Volteé a ver a Cort para esperar mi entrada. Lo vi a los ojos y empezamos el movimiento todos juntos. Todas las claves estaban escritas en rojo. Había notas a los bordes, provenían de mis libros. Tenía ganas de destruirlas. No lograría nada. Continué tocando. Después de unos sistemas me di cuenta de que estaba tocando todo forte.

Detrás del hacinamiento de corcheas, semicorcheas y fusas veía las armaduras de innumerables guerreros medievales en el piso. Los staccato eran lanzados como flechas que penetraban muros monumentales. Los trombones y trompetas apuntaban como cañones y tiroteaban a las prominentes torres. Los vetustos y débiles cimientos del titánico castillo orquestal se derruían al son de los compases del vals bélico.

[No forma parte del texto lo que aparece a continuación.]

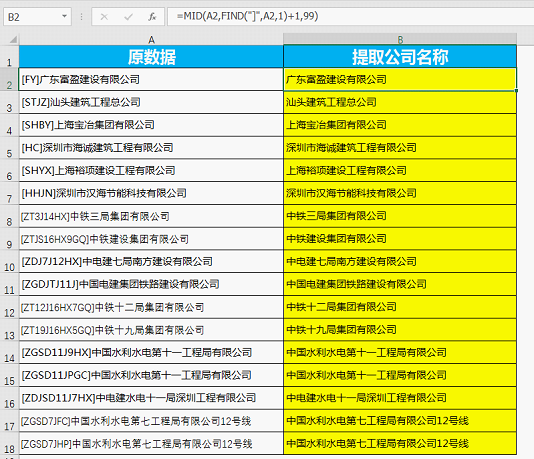Click the Select All corner triangle
Image resolution: width=534 pixels, height=459 pixels.
click(x=13, y=39)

Veía a Cort invadir sigilosamente el departamento, el número veintiuno. Entendía por qué había tinta roja en el nombre de Euforia. Entendía quién había estado en mi cuarto ese día. Entendía quién había asesinado a Alek. Lo que no entendía era el porqué, pero lo observaba y comprendía que no podría escapar de su destino. Tarde o temprano, su cuerpo no podría contener la tensión creada por la hipocresía y fariseísmo de la psique. Lo que veía más claramente era la sangre con la que se marcaban los primeros compases de cada pentagrama.

Llegó entonces el tercer movimiento. Cerré los ojos por unos segundos, suspiré. Toqué el primer trino en el mi bemol. Mi mente trazaba los caminos armónicos y la vehemente sintaxis melódica que conformaban al último tema. Era un paseo por el sendero musical que Samuel y Alek Cort habían diseñado escrupulosamente para que un joven compositor descubriera. Una senda que solamente pudo haber sido delineada por la belleza pura de las artes, escritas en los fragmentos más tiernos de cristales de papel.

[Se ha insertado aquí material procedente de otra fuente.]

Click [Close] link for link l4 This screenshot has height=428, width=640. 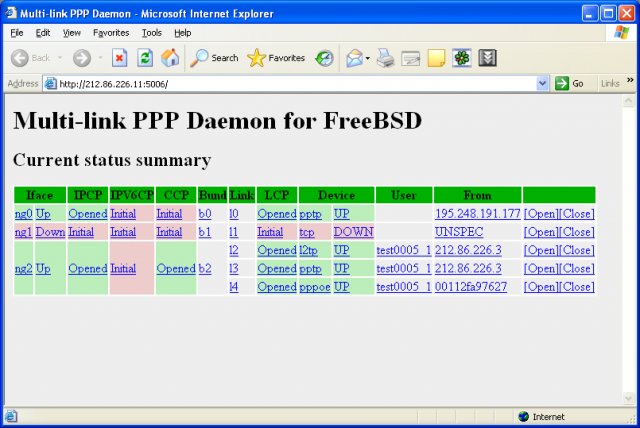(x=576, y=287)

1 Sucesión de acordes distinguida por sus cambios cromáticos en las voces superior e inferior. Se presenta en diversas piezas del barroco, clásico y romántico, aunque no pertenece exclusivamente a ellos.

2 Reuniones pequeñas en las que se interpretaban algunas piezas, principalmente de Schubert, en compañía de familiares y amigos.

3 Técnica en la que dos o más melodías independientes interactúan armónicamente dentro de una pieza.